Directions for this task ::
Render every line of the records below as a JSON list of strings, one string per line, skipping any blank lines.

Data on locating visible targets:
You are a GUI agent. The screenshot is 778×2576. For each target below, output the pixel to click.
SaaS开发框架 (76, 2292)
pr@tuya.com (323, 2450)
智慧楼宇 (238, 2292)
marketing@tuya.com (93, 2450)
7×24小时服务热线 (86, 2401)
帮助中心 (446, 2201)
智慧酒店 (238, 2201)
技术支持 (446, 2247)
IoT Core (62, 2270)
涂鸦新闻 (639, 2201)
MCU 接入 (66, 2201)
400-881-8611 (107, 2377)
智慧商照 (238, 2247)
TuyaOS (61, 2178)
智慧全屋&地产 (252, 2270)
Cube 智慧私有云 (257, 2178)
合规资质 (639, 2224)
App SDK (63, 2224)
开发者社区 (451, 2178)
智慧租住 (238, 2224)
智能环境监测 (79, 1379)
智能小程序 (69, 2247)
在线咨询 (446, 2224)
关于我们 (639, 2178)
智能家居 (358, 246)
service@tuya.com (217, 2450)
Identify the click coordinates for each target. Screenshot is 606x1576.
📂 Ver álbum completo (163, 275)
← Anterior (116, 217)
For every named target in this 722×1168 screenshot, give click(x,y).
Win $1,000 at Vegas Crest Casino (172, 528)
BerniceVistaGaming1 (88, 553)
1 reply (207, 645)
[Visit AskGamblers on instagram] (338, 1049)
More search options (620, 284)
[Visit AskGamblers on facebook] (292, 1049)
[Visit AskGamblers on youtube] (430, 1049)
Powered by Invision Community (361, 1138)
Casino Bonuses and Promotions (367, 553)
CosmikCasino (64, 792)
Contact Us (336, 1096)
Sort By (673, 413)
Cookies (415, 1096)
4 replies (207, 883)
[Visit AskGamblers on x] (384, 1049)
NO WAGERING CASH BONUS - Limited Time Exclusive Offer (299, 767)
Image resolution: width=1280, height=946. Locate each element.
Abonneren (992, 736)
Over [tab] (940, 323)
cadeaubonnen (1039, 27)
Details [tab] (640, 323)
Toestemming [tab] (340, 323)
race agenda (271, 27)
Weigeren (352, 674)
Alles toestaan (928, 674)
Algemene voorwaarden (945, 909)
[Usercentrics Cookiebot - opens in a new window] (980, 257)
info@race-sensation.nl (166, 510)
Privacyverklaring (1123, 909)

Final result ::
[
  "You are a GUI agent. The screenshot is 778×2576. For each target below, output the pixel to click.",
  "SaaS开发框架 (76, 2292)",
  "pr@tuya.com (323, 2450)",
  "智慧楼宇 (238, 2292)",
  "marketing@tuya.com (93, 2450)",
  "7×24小时服务热线 (86, 2401)",
  "帮助中心 (446, 2201)",
  "智慧酒店 (238, 2201)",
  "技术支持 (446, 2247)",
  "IoT Core (62, 2270)",
  "涂鸦新闻 (639, 2201)",
  "MCU 接入 (66, 2201)",
  "400-881-8611 (107, 2377)",
  "智慧商照 (238, 2247)",
  "TuyaOS (61, 2178)",
  "智慧全屋&地产 (252, 2270)",
  "Cube 智慧私有云 (257, 2178)",
  "合规资质 (639, 2224)",
  "App SDK (63, 2224)",
  "开发者社区 (451, 2178)",
  "智慧租住 (238, 2224)",
  "智能环境监测 (79, 1379)",
  "智能小程序 (69, 2247)",
  "在线咨询 (446, 2224)",
  "关于我们 (639, 2178)",
  "智能家居 (358, 246)",
  "service@tuya.com (217, 2450)",
  "Identify the click coordinates for each target. Screenshot is 606x1576.",
  "📂 Ver álbum completo (163, 275)",
  "← Anterior (116, 217)",
  "For every named target in this 722×1168 screenshot, give click(x,y).",
  "Win $1,000 at Vegas Crest Casino (172, 528)",
  "BerniceVistaGaming1 (88, 553)",
  "1 reply (207, 645)",
  "[Visit AskGamblers on instagram] (338, 1049)",
  "More search options (620, 284)",
  "[Visit AskGamblers on facebook] (292, 1049)",
  "[Visit AskGamblers on youtube] (430, 1049)",
  "Powered by Invision Community (361, 1138)",
  "Casino Bonuses and Promotions (367, 553)",
  "CosmikCasino (64, 792)",
  "Contact Us (336, 1096)",
  "Sort By (673, 413)",
  "Cookies (415, 1096)",
  "4 replies (207, 883)",
  "[Visit AskGamblers on x] (384, 1049)",
  "NO WAGERING CASH BONUS - Limited Time Exclusive Offer (299, 767)",
  "Image resolution: width=1280, height=946. Locate each element.",
  "Abonneren (992, 736)",
  "Over [tab] (940, 323)",
  "cadeaubonnen (1039, 27)",
  "Details [tab] (640, 323)",
  "Toestemming [tab] (340, 323)",
  "race agenda (271, 27)",
  "Weigeren (352, 674)",
  "Alles toestaan (928, 674)",
  "Algemene voorwaarden (945, 909)",
  "[Usercentrics Cookiebot - opens in a new window] (980, 257)",
  "info@race-sensation.nl (166, 510)",
  "Privacyverklaring (1123, 909)"
]